Wir durchleben eine Zeit der Zumutungen, die uns persönlich, aber auch die Gesellschaft insgesamt betreffen. Wir sind mitten in der zweiten Welle. Die COVID-19-Epidemie breitet sich dramatisch schnell aus. Überall in Europa und in der Welt zeigen die Kurven sehr steil nach oben – nun auch in Deutschland. Heute Morgen, am 30.10.2020, meldete das Robert Koch-Institut 18.681 Neuinfektionen und 77 weitere Todesfälle in 24 h. Mehr als jede zweite Kommune und drei Viertel aller Landkreise sind mittlerweile als Risikogebiete eingestuft. Die Zahl der Neuinfektionen ist an vielen Orten inzwischen so hoch, dass die Gesundheitsämter die Nachverfolgung der Infektionsketten nicht mehr schaffen. Die Ausbreitung des Virus ist nicht mehr kontrollierbar! Die Politik reagiert und versucht, mit immer strengeren Maßnahmen gegenzuhalten. Ein „Lockdown Light“ gilt ab dem kommenden Montag, dem 2. November, für zunächst vier Wochen. Ziel des Ausnahmezustandes ist es, die Fallzahlen so weit zu senken, dass die Gesundheitsämter die Kontaktverfolgung wieder vollständig durchführen und die Krankenhäuser die Behandlungsbedürftigen versorgen können.

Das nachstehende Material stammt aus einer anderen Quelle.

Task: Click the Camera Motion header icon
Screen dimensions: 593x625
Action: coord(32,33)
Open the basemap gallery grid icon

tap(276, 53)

In einer Zeit, in der wir die Auswirkungen eines Infektionserregers auf alle gesellschaftlichen Bereiche erleben, ist es wichtig, auf die komplizierten Zusammenhänge von Infektionen und Gesellschaft aus verschiedenen Blickwinkeln zu schauen. Im interdisziplinären Diskurs wollen wir deshalb heute die Bedrohung durch Infektionserreger einerseits und die Reaktionsmöglichkeiten der Gesellschaft andererseits betrachten.

Es ist uns wichtig, dabei den Dialog zu führen zwischen verschiedenen gesellschaftlichen Gruppen: Wissenschaft, Politik, Wirtschaft und Gesellschaft. Das ist eine der zentralen Aufgaben nicht nur unserer, sondern aller Wissenschaftsakademien. Wissenschaft ist aber nicht allwissend! Wir müssen als Forschende über den aktuellen Stand der Forschung informieren und auch deutlich machen, dass Unsicherheit zur Wissenschaft dazugehört.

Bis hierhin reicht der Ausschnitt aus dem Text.